» **Record set**:

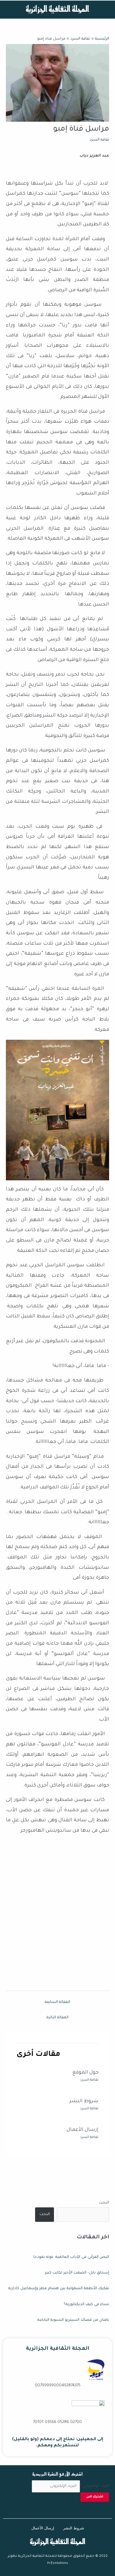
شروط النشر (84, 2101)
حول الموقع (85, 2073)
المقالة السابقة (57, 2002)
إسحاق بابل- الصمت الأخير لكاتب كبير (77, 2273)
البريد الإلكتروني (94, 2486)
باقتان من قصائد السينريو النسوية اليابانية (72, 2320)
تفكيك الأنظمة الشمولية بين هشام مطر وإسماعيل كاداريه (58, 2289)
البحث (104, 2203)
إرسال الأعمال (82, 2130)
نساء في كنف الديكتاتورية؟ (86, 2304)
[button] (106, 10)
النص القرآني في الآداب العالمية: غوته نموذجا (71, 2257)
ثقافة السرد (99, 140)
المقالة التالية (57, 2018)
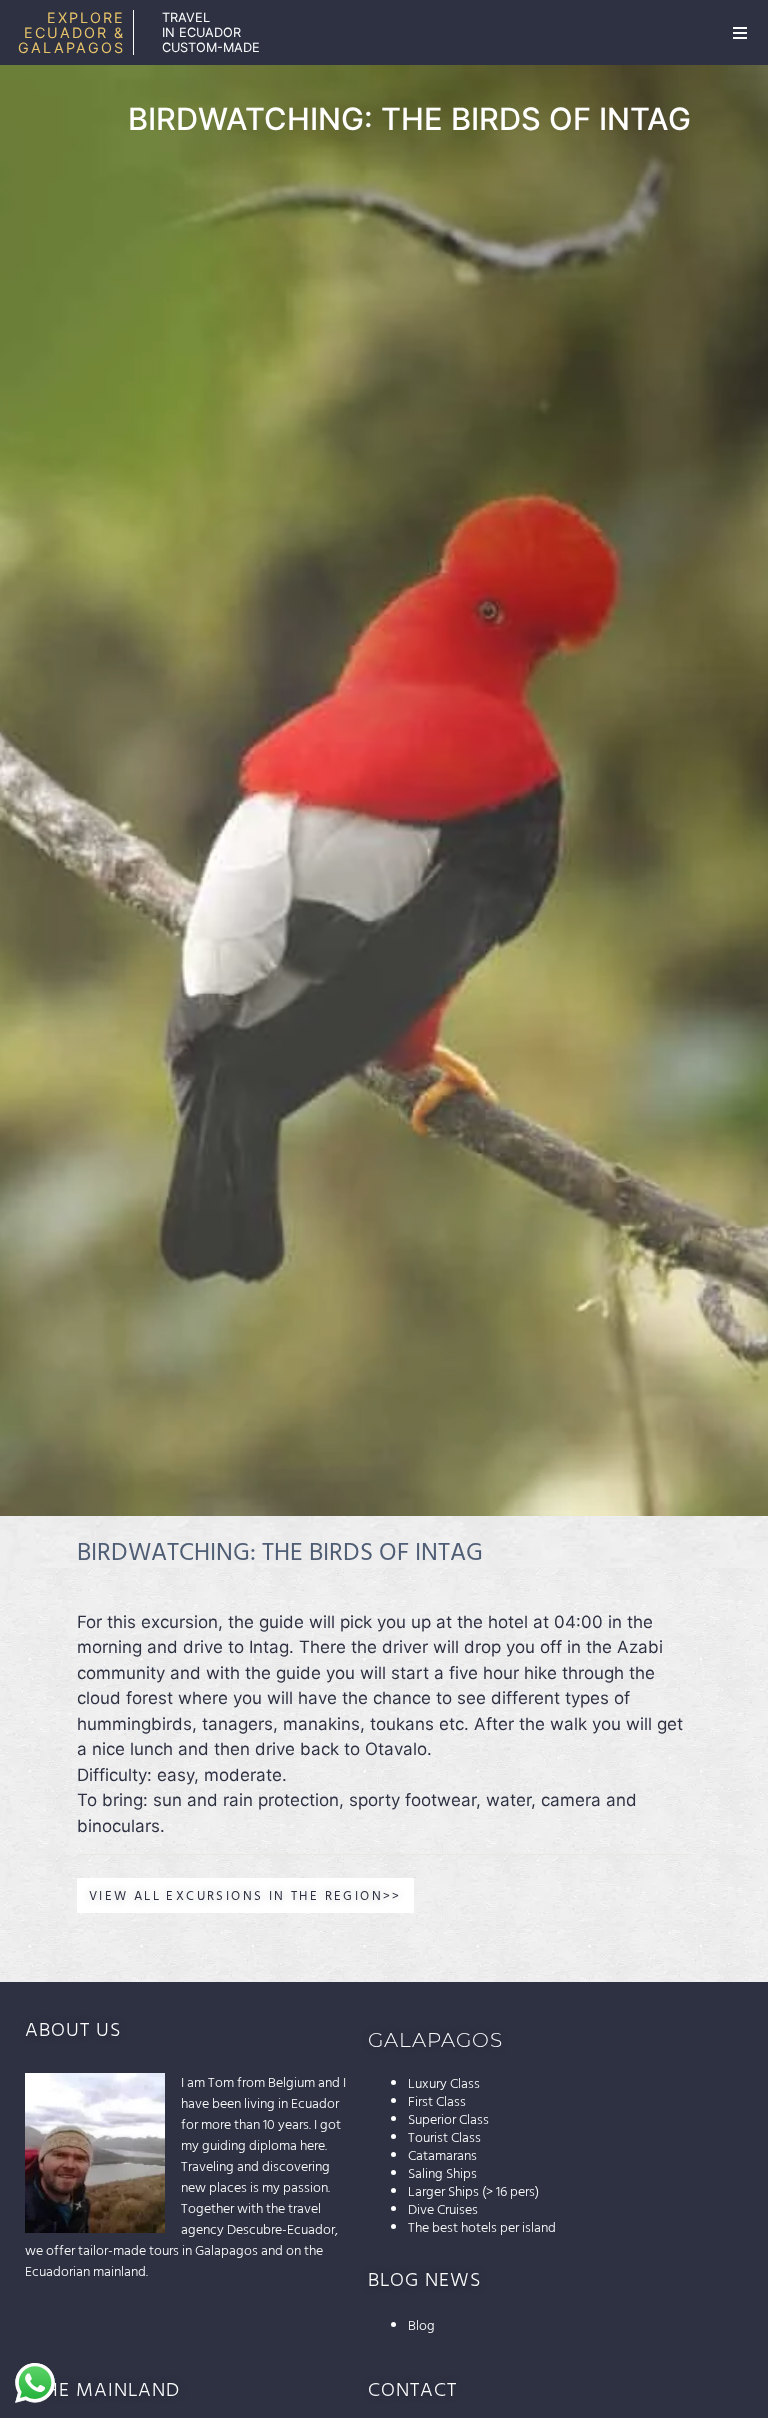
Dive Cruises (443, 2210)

» **Task to carry out**: Every line from the one with "البحث (104, 2203)" through the last line of the listing above must be written out exactly, and no picture may appear.

» **Your solution**:
البحث (104, 2203)
إرسال الأعمال (82, 2130)
نساء في كنف الديكتاتورية؟ (86, 2304)
[button] (106, 10)
النص القرآني في الآداب العالمية: غوته نموذجا (71, 2257)
ثقافة السرد (99, 140)
المقالة التالية (57, 2018)
Dive Cruises (443, 2210)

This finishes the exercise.